START Given information

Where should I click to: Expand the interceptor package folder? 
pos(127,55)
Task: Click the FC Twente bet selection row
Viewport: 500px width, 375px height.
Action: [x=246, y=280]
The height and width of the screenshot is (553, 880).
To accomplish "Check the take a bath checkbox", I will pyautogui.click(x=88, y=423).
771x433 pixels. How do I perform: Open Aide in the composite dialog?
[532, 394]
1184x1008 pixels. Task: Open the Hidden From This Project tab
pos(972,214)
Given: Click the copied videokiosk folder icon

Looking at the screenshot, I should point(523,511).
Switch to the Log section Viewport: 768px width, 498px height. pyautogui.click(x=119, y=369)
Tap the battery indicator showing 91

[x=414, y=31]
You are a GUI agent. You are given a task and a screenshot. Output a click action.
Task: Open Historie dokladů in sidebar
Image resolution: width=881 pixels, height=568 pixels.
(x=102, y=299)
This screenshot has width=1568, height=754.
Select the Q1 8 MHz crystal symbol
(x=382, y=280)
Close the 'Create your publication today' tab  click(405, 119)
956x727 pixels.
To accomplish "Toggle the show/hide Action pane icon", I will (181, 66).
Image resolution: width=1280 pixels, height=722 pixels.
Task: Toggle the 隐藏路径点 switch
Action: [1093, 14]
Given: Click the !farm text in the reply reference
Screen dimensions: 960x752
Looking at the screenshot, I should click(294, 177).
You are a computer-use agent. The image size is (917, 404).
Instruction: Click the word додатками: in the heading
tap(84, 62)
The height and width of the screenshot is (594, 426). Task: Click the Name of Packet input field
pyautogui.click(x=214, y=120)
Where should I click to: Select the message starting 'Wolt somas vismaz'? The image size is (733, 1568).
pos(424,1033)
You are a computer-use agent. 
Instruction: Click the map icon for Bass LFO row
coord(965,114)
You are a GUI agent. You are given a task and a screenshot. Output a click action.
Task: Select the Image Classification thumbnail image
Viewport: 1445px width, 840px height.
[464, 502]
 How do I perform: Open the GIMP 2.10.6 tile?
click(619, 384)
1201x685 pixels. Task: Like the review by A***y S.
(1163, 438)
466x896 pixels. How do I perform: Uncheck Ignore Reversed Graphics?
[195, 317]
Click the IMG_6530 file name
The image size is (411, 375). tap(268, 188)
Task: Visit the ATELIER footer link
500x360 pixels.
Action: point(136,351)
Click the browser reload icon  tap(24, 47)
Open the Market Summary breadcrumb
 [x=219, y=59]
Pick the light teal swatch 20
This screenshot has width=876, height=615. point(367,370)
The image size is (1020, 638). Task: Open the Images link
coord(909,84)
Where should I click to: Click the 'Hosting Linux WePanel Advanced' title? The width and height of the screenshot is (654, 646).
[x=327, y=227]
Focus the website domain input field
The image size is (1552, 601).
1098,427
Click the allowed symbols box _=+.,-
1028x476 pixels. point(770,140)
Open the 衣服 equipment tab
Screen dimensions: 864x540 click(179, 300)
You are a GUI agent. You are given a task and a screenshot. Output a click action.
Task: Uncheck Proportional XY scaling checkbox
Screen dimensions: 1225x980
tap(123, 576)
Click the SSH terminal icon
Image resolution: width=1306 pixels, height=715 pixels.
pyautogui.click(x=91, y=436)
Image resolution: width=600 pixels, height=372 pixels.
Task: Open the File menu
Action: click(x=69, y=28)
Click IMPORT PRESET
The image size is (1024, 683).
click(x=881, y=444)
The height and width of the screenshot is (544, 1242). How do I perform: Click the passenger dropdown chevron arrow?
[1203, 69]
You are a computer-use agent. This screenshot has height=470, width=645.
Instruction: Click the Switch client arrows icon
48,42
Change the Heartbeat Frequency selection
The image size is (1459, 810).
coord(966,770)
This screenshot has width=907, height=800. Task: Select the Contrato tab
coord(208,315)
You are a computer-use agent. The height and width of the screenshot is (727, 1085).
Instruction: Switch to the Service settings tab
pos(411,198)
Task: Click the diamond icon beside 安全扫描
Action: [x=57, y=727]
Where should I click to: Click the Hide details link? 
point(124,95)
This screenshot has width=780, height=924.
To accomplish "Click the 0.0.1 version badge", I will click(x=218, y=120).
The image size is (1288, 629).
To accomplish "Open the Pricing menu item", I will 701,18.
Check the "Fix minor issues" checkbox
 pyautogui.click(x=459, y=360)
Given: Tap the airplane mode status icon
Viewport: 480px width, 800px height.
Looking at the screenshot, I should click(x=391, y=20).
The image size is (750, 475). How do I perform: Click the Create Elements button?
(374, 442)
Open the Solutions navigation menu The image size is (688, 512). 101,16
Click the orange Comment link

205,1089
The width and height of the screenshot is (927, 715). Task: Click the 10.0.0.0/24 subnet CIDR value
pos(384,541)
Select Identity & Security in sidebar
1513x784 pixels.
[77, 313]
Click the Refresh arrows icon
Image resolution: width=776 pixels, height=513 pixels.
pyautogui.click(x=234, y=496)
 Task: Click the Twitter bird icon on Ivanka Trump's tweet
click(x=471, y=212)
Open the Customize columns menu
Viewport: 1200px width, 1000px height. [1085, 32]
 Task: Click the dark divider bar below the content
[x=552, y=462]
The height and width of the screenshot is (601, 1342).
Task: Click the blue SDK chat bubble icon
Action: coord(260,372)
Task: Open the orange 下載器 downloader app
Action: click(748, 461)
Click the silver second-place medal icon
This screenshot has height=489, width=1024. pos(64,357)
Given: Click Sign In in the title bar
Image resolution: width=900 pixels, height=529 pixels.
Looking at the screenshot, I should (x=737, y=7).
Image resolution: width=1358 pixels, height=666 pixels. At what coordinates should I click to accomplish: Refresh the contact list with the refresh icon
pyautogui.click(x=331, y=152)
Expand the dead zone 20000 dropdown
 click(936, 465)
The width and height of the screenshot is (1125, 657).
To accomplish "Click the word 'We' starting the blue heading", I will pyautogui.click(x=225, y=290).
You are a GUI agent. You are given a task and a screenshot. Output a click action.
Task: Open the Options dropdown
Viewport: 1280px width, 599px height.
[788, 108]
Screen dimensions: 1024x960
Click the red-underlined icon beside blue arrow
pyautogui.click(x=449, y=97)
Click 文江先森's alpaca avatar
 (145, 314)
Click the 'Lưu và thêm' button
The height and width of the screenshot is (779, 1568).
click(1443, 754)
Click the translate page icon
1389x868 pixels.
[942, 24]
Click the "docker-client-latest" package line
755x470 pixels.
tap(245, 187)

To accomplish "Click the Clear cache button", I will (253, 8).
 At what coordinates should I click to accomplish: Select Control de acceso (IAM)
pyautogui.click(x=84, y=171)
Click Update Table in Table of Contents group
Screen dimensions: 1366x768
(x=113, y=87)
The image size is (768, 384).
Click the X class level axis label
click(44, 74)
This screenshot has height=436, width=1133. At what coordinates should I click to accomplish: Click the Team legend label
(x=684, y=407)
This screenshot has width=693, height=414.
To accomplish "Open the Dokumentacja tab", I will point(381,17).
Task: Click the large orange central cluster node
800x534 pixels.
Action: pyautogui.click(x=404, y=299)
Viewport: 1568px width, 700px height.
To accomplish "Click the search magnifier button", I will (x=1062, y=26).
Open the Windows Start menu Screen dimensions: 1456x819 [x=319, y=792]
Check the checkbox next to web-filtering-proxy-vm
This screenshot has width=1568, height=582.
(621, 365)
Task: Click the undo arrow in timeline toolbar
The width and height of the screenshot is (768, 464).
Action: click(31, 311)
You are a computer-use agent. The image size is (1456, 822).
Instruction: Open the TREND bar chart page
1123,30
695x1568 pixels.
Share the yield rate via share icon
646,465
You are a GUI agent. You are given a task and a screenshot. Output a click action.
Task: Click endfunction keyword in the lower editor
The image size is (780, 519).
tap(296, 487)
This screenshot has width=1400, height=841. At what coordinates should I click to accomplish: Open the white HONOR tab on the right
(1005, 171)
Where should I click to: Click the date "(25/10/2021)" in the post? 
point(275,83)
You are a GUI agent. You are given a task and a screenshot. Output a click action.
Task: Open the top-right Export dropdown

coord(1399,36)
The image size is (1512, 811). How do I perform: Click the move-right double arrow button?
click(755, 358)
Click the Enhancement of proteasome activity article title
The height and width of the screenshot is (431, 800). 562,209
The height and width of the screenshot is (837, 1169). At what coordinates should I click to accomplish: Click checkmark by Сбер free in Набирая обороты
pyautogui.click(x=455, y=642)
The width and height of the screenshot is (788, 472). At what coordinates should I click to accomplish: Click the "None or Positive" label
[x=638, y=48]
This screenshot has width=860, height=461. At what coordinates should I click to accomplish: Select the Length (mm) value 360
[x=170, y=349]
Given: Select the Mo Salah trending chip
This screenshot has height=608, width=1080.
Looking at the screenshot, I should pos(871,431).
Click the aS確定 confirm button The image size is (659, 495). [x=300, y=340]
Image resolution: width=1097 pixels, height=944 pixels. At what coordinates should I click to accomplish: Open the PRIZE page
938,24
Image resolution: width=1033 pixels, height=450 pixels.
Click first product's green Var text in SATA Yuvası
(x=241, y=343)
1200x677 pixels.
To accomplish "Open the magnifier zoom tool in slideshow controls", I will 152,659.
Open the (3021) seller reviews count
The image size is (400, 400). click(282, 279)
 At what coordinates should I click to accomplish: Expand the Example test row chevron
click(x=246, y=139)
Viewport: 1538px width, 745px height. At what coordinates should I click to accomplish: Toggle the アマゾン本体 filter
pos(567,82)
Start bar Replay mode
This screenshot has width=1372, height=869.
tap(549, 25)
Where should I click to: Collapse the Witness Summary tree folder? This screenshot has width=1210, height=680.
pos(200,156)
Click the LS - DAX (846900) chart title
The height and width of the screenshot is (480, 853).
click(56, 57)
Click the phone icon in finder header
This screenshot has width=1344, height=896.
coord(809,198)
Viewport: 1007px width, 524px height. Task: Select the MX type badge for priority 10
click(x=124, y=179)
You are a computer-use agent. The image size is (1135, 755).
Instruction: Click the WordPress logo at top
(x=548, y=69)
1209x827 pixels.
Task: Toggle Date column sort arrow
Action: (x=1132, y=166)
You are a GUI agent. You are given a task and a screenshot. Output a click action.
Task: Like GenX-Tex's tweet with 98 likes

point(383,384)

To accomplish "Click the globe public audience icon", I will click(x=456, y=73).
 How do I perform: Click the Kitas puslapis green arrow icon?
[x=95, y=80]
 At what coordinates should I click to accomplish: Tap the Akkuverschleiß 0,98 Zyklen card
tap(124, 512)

END Given information

Every line from the line containing "The image size is (1024, 683)." through the line containing "You are a computer-use agent. This" in the records above must be retyped exactly. Leave out the rest.

Solution —
The image size is (1024, 683).
click(x=881, y=444)
The height and width of the screenshot is (544, 1242). How do I perform: Click the passenger dropdown chevron arrow?
[1203, 69]
You are a computer-use agent. This screenshot has height=470, width=645.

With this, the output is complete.